Supported Au single atoms and nanoparticles on MoS2 for highly selective CO2-to-CH3COOH photoreduction

Effectively controlling the selective conversion of CO 2 photoreduction to C 2 products presents a significant challenge. Here, we develop a heterojunction photocatalyst by controllably implanting Au nanoparticles and single atoms into unsaturated Mo atoms of edge-rich MoS 2 , denoted as Au n /Au 1 -CMS. Photoreduction of CO 2 results in the production of CH 3 COOH with a selectivity of 86.4%, which represents a 6.4-fold increase compared to samples lacking single atoms, and the overall selectivity for C 2 products is 95.1%. Furthermore, the yield of CH 3 COOH is 22.4 times higher compared to samples containing single atoms and without nanoparticles.

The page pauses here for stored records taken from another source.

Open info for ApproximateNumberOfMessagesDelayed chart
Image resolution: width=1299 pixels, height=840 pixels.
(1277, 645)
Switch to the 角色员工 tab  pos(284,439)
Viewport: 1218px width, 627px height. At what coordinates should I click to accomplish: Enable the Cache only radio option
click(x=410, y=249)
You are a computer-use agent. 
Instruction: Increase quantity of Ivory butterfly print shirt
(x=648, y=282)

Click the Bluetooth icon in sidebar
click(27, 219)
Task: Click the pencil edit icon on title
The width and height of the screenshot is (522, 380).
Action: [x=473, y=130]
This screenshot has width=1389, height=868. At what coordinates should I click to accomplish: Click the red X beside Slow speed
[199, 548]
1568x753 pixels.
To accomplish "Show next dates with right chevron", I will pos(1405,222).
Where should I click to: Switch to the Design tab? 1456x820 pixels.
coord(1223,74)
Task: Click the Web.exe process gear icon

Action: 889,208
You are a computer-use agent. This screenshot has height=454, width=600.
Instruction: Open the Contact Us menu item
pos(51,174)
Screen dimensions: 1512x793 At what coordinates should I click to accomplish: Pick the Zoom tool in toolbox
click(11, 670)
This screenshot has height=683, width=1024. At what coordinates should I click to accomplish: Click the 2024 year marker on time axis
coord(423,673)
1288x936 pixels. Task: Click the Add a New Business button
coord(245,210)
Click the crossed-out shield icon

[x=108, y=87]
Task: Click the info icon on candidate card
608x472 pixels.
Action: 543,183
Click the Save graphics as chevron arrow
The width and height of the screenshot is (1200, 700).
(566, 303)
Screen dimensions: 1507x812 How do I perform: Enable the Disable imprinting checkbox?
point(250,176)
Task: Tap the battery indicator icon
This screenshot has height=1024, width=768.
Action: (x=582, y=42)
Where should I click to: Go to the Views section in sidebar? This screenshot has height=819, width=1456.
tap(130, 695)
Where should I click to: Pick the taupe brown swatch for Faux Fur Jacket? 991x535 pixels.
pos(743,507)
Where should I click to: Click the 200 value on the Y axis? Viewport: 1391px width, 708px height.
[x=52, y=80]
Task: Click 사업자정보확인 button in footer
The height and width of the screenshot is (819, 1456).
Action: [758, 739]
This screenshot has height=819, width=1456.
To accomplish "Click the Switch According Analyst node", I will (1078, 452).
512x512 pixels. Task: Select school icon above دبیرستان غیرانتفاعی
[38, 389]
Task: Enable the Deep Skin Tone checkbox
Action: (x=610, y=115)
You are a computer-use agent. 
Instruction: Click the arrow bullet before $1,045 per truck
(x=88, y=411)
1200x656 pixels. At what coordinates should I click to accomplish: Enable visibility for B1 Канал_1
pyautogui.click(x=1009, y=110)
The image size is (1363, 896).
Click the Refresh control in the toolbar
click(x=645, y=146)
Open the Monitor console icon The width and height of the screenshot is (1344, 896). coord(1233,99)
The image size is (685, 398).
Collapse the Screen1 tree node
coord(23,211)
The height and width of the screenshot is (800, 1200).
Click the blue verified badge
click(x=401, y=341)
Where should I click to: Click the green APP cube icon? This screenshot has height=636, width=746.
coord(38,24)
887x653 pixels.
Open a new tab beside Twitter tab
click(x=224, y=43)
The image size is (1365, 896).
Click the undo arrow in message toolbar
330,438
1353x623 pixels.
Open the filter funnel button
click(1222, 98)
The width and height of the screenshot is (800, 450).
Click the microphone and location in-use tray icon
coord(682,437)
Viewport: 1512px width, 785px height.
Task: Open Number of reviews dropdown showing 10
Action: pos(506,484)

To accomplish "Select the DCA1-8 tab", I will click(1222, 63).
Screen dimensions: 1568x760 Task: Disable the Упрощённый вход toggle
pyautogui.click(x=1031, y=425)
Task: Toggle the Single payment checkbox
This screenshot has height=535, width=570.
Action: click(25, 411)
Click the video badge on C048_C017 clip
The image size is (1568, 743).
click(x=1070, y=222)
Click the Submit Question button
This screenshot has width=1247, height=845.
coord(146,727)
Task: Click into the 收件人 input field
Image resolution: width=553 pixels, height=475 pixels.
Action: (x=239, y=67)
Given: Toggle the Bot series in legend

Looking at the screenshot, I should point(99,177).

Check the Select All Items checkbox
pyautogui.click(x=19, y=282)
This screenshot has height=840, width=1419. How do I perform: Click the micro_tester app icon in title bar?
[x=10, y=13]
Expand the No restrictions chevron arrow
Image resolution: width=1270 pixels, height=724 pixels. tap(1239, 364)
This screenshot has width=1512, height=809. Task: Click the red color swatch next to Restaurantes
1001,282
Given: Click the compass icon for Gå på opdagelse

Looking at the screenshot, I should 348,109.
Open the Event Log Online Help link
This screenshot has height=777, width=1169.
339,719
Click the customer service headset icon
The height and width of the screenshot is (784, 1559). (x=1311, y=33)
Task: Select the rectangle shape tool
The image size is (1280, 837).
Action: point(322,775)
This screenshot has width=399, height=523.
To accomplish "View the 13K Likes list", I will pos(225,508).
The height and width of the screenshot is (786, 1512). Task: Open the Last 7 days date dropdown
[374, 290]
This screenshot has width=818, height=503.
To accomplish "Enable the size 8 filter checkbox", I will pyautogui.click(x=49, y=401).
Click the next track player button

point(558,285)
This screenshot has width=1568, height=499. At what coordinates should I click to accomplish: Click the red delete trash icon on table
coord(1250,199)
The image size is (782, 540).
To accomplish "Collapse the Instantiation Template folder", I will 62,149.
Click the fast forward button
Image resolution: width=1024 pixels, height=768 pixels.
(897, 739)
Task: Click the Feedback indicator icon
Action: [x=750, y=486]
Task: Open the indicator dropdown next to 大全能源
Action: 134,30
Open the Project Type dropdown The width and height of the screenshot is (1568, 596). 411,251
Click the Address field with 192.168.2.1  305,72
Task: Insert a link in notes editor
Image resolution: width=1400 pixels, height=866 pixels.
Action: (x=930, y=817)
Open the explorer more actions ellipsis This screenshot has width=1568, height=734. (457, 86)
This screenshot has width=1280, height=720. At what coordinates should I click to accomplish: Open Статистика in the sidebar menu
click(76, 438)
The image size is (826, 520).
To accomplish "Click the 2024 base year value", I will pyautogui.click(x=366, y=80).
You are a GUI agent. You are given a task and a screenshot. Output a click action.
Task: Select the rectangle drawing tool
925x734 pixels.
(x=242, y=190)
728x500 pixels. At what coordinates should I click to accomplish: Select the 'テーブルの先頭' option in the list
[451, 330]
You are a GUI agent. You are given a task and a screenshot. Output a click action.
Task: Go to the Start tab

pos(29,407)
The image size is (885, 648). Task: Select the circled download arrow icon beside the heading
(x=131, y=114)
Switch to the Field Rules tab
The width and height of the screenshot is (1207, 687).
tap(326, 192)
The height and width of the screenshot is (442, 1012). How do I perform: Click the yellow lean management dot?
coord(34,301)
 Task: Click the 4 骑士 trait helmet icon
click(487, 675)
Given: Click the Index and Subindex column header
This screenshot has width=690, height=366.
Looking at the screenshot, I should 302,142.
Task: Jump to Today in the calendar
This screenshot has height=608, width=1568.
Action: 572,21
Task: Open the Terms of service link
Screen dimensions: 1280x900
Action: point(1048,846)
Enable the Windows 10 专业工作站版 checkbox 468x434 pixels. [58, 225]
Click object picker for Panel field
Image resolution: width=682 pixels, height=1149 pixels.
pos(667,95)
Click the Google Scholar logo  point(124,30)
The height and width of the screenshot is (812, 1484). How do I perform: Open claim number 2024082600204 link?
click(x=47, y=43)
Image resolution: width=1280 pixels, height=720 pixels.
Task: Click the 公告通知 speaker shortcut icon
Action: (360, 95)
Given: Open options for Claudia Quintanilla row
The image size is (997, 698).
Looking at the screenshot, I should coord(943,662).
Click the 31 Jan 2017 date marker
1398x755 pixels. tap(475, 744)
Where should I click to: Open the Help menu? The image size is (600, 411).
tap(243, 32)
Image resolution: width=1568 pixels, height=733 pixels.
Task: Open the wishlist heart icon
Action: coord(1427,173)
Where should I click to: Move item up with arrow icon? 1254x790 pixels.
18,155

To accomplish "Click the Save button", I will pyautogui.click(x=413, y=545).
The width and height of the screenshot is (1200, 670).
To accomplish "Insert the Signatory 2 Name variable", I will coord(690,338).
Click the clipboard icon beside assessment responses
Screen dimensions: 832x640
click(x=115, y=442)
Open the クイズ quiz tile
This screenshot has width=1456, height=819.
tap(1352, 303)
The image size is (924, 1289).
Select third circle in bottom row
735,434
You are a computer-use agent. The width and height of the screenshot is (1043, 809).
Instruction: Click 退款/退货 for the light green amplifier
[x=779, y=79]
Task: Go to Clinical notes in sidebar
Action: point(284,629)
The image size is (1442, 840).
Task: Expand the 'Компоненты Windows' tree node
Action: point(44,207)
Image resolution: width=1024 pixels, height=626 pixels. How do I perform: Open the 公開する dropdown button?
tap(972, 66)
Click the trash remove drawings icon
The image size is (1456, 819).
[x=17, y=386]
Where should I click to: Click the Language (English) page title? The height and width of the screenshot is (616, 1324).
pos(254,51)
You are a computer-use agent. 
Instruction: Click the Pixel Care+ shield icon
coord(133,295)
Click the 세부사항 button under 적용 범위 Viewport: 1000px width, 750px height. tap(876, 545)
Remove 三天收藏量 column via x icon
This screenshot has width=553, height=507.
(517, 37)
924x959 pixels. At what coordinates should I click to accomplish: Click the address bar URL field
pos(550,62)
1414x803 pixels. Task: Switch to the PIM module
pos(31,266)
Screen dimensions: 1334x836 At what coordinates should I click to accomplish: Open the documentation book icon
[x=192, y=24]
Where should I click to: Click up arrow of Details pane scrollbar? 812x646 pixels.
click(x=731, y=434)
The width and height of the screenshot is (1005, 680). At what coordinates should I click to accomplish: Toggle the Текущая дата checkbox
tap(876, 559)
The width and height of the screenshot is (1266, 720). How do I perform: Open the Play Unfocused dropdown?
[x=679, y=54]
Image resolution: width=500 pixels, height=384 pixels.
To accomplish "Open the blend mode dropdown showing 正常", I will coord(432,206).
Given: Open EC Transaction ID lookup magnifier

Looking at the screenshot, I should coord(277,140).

Optical experiments demonstrate that the single atoms domains can effectively capture photoexcited electrons by the Au nanoparticles, or the local electric field generated by the nanoparticles promotes the transfer of photogenerated electrons in MoS 2 to Au single atoms, prolonging the relaxation time of photogenerated electrons. Mechanistic investigations reveal that the orbital coupling of Au5 d and Mo4 d strengthens the oxygen affinity of Mo and carbon affinity of Au. The hybridized orbitals reduce energy splitting levels of CO molecular orbitals, aiding C–C coupling. Moreover, the Mo−Au dual-site stabilize the crucial oxygen-associated intermediate *CH 2 CO, thereby enhancing the selectivity towards CH 3 COOH. The cross-scale heterojunctions provide an effective strategy to simultaneously address the kinetical and thermodynamical limitations of CO 2 -to-CH 3 COOH conversion. Reducing CO 2 to CH 3 COOH using visible and near-infrared light is challenging. Here, Wu and Zhang et al. incorporate Au nanoparticles and single atoms into Mo-edge-rich MoS 2 to provide a pathway to overcome limitations and boost productivity.